MATERIAL PROVIDED START

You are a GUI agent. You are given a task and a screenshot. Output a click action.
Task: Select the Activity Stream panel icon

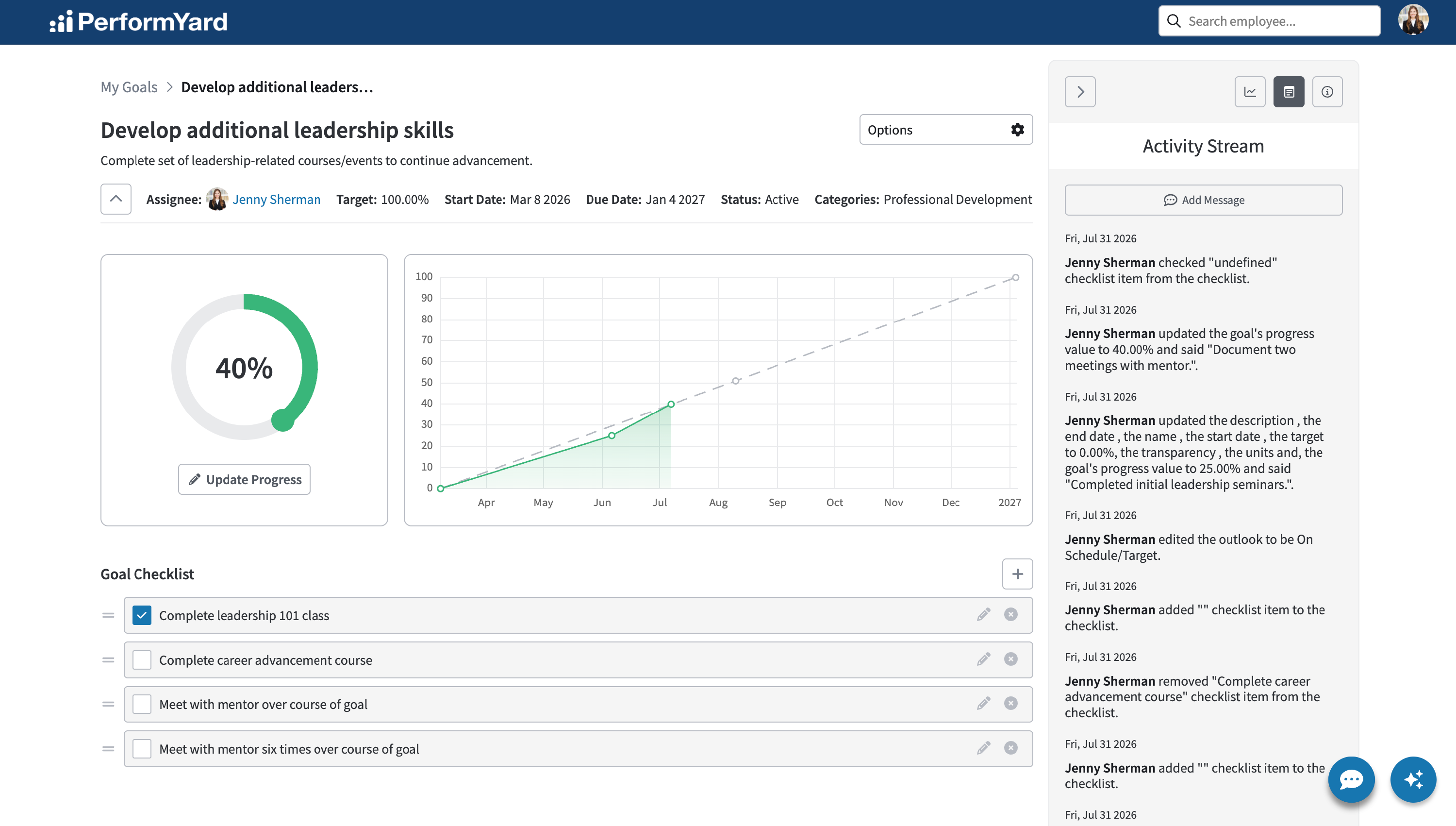[1288, 92]
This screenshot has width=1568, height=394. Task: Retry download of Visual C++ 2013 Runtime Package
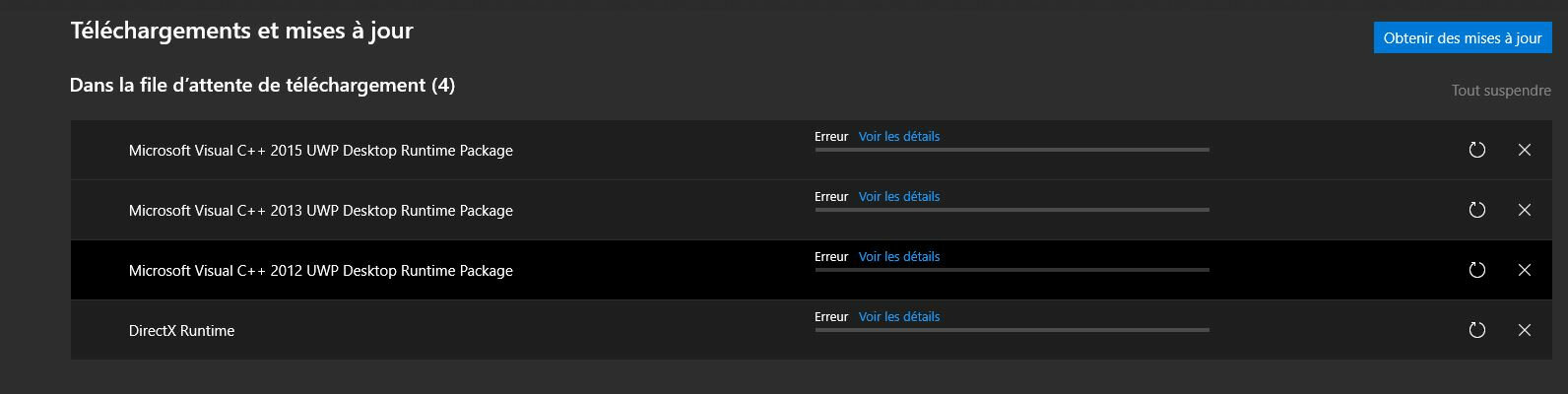click(x=1476, y=210)
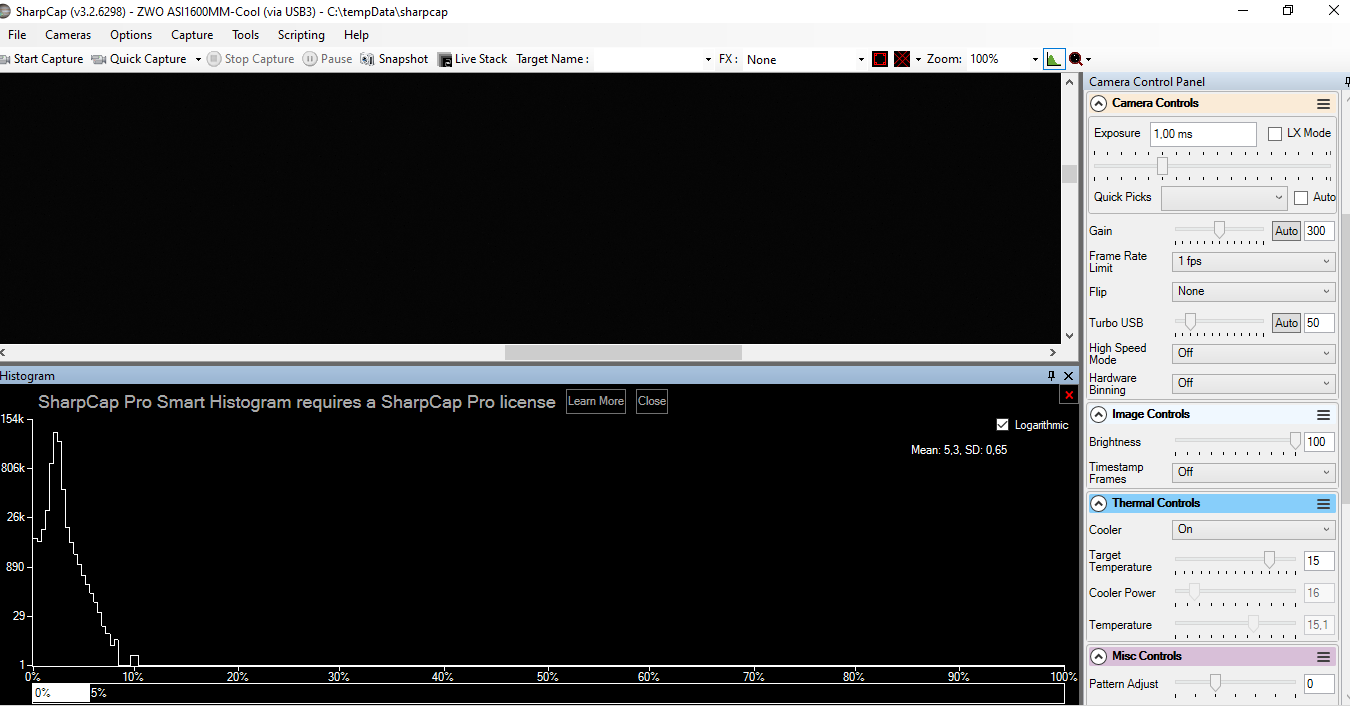Click the Brightness slider track

click(x=1235, y=440)
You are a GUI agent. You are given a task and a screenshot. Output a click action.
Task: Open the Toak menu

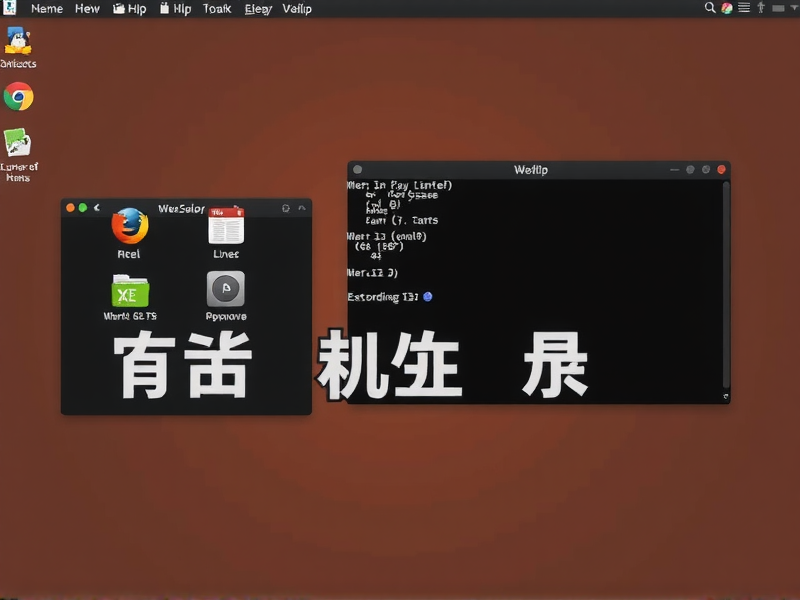(x=216, y=8)
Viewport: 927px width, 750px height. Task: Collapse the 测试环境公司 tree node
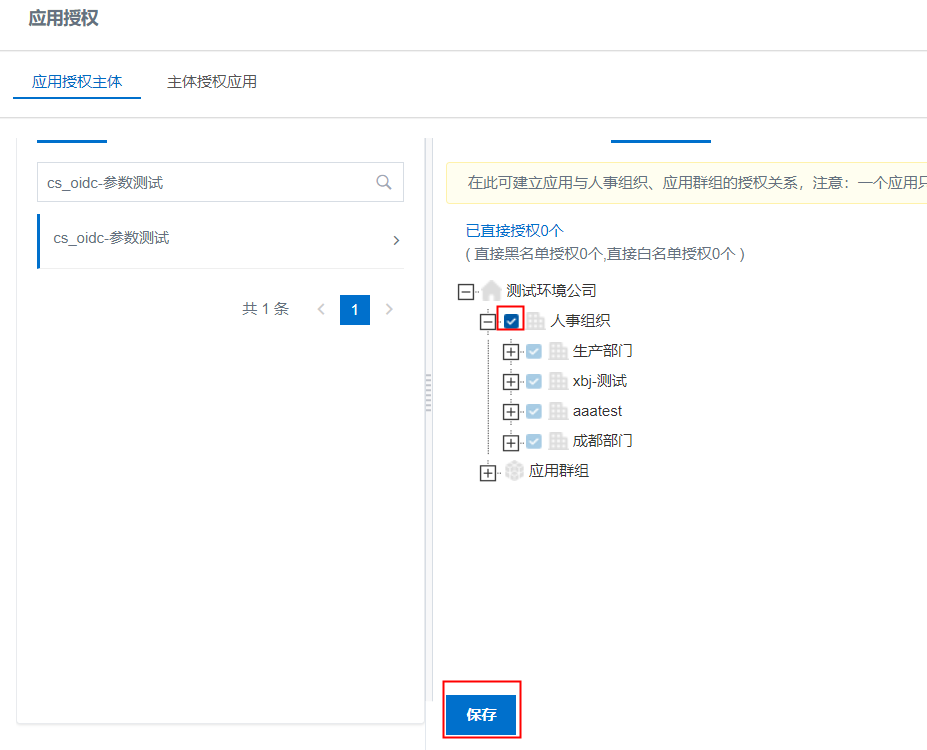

MATERIAL PROVIDED END

◆ **WORK INSTRUCTION**: In the material above, repeat each entry exactly and omit every picture.

◆ **SOLUTION TO THE PROBLEM**:
You are a GUI agent. You are given a task and a screenshot. Output a click action.
Task: Select the Activity Stream panel icon

[1288, 92]
This screenshot has width=1568, height=394. Task: Retry download of Visual C++ 2013 Runtime Package
click(x=1476, y=210)
Click the Brightness slider track

click(x=1235, y=440)
You are a GUI agent. You are given a task and a screenshot. Output a click action.
Task: Open the Toak menu

(x=216, y=8)
Viewport: 927px width, 750px height. Task: Collapse the 测试环境公司 tree node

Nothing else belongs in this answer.